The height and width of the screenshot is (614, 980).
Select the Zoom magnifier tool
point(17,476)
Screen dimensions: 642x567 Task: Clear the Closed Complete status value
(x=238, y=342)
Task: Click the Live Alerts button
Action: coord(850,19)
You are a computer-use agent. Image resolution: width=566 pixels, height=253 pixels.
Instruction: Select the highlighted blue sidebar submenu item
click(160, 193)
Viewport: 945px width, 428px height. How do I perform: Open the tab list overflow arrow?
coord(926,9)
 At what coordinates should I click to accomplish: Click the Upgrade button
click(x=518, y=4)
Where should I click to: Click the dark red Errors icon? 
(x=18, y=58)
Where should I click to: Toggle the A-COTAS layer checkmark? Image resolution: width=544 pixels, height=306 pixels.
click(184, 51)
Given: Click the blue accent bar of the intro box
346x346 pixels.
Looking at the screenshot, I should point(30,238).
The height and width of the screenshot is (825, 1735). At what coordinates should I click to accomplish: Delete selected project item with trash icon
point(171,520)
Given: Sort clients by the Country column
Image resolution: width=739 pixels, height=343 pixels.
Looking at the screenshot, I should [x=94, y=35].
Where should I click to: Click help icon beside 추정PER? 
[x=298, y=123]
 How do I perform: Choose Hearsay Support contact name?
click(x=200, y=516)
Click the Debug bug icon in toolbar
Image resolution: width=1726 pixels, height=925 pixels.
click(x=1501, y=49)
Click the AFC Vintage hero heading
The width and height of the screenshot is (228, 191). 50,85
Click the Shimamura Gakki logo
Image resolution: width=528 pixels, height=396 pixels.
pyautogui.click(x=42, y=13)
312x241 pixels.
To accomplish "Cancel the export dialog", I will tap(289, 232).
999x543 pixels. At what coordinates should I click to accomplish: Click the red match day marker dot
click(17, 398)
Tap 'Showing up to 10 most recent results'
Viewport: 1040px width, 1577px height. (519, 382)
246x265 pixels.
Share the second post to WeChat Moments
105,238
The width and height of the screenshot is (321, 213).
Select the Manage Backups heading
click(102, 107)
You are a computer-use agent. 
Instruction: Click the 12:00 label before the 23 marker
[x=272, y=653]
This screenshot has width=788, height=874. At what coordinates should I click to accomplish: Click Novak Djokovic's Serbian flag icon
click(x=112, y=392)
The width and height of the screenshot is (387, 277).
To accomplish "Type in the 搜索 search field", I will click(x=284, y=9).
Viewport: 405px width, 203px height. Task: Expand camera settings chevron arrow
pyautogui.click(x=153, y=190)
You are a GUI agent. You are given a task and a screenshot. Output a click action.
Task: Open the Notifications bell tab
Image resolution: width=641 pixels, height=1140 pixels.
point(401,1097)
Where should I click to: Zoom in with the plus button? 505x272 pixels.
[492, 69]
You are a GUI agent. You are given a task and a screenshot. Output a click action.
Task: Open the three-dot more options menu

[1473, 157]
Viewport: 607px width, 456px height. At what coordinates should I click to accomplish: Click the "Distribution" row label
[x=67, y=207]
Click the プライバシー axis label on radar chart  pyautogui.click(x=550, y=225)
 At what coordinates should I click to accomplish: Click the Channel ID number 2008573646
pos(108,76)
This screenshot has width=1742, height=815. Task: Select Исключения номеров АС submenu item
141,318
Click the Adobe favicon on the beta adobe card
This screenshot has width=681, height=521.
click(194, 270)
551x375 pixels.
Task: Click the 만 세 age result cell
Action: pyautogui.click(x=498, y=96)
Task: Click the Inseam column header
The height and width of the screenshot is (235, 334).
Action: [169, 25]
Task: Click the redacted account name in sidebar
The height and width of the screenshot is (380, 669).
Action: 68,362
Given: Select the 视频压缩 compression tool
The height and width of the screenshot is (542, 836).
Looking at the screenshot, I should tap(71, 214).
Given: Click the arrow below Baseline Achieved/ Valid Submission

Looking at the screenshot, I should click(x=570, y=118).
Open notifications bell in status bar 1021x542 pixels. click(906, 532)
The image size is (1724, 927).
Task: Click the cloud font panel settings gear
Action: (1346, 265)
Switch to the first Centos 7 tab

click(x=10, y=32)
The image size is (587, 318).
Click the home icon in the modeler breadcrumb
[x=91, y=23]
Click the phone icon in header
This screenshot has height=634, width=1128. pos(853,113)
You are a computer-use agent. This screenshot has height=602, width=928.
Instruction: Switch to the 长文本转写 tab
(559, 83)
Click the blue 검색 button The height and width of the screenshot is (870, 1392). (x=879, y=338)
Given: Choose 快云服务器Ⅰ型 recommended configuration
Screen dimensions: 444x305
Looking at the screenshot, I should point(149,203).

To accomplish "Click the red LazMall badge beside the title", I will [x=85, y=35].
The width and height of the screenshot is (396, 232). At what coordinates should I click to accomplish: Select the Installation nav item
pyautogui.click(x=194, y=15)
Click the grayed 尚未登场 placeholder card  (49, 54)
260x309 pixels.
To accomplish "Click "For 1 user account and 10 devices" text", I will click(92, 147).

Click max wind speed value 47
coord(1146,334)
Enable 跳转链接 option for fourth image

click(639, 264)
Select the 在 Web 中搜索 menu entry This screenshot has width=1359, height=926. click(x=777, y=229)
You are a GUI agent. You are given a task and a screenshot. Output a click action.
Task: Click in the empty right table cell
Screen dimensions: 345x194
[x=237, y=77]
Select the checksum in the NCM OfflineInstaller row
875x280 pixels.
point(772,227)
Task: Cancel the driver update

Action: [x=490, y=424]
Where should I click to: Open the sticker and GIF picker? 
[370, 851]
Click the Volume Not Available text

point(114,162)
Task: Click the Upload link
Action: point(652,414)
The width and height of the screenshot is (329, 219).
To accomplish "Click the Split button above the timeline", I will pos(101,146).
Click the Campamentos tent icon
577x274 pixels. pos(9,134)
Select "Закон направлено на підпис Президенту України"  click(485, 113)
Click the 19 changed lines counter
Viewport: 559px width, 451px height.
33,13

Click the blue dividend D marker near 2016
___
→ Problem description
Only a number is expected: the count of lines in the data that contain the word "computer".

→ Answer to this problem
3